## Accuracy

(TP + TN) / (TP + TN + FP + FN)

In [1]:
labels = [1, 0, 0, 1, 1, 1, 0, 1, 1, 1]
guesses = [0, 1, 1, 1, 1, 0, 1, 0, 1, 0]

true_positives = 0
true_negatives = 0
false_positives = 0
false_negatives = 0

for i in range(len(labels)):
    if labels[i] == 1 and guesses[i] == 1:
        true_positives += 1
    if labels[i] == 1 and guesses[i] == 0:
        false_negatives += 1
    if labels[i] == 0 and guesses[i] == 1:
        false_positives += 1
    if labels[i] == 0 and guesses[i] == 0:
        true_negatives += 1

accuracy = (true_positives + true_negatives) / (true_positives + true_negatives + false_positives + false_negatives)

print(accuracy)

0.3


## Recall (a.k.a. Sensitivity)

TP / (TP + FN)

Accuracy can be an extremely misleading statistic depending on your data. Consider the example of an algorithm that is trying to predict whether or not there will be over 3 feet of snow on the ground tomorrow. We can write a pretty accurate classifier right now: always predict False. This classifier will be incredibly accurate — there are hardly ever many days with that much snow. But this classifier never finds the information we’re actually interested in.

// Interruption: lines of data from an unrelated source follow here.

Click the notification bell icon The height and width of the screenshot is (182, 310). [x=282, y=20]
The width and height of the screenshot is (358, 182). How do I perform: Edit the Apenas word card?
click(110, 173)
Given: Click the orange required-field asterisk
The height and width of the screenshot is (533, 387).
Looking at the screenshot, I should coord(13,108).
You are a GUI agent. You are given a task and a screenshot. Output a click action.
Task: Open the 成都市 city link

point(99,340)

In this situation, the statistic that would be helpful is recall. Recall measures the percentage of relevant items that your classifier found. In this example, recall is the number of snow days the algorithm correctly predicted divided by the total number of snow days. 

In [2]:
recall = true_positives / (true_positives + false_negatives)
print(recall)

0.42857142857142855


## Precision (a.k.a Positive Predictive Value)

TP / (TP + FP)

Unfortunately, recall isn’t a perfect statistic either. For example, we could create a snow day classifier that always returns True. This would have low accuracy, but its recall would be 1 because it would be able to accurately find every snow day. 

The algorithm that predicts every day is a snow day has recall of 1, but it will have very low precision. It correctly predicts every snow day, but there are tons of false positives as well.

In [3]:
precision = true_positives / (true_positives + false_positives)
print(precision)

0.5


## F1 Score

F1 score is the harmonic mean of precision and recall.

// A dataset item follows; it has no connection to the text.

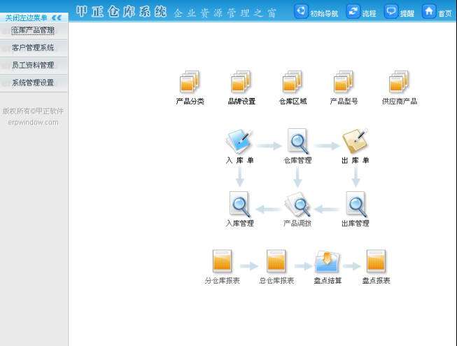
Task: Click the 盘点结算 icon
Action: point(327,262)
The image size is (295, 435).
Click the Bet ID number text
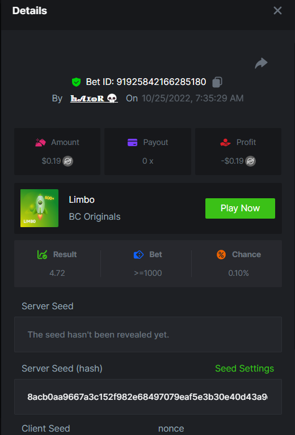click(161, 82)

2 * ((Precision * Recall) / (Precision + Recall))

The F1 score combines both precision and recall into a single statistic. We use the harmonic mean rather than the traditional arithmetic mean because we want the F1 score to have a low value when either precision or recall is 0.

In [4]:
f_1 = 2* ((precision * recall)/(precision + recall))
print(f_1)

0.4615384615384615


The decision to use precision, recall, or F1 score ultimately comes down to the context of your classification. Maybe you don’t care if your classifier has a lot of false positives. If that’s the case, precision doesn’t matter as much.

## Scikit-learn

In [5]:
from sklearn.metrics import accuracy_score, recall_score, precision_score, f1_score

In [6]:
print(accuracy_score(labels, guesses))
print(recall_score(labels, guesses))
print(precision_score(labels,guesses))
print(f1_score(labels, guesses))

0.3
0.42857142857142855
0.5
0.4615384615384615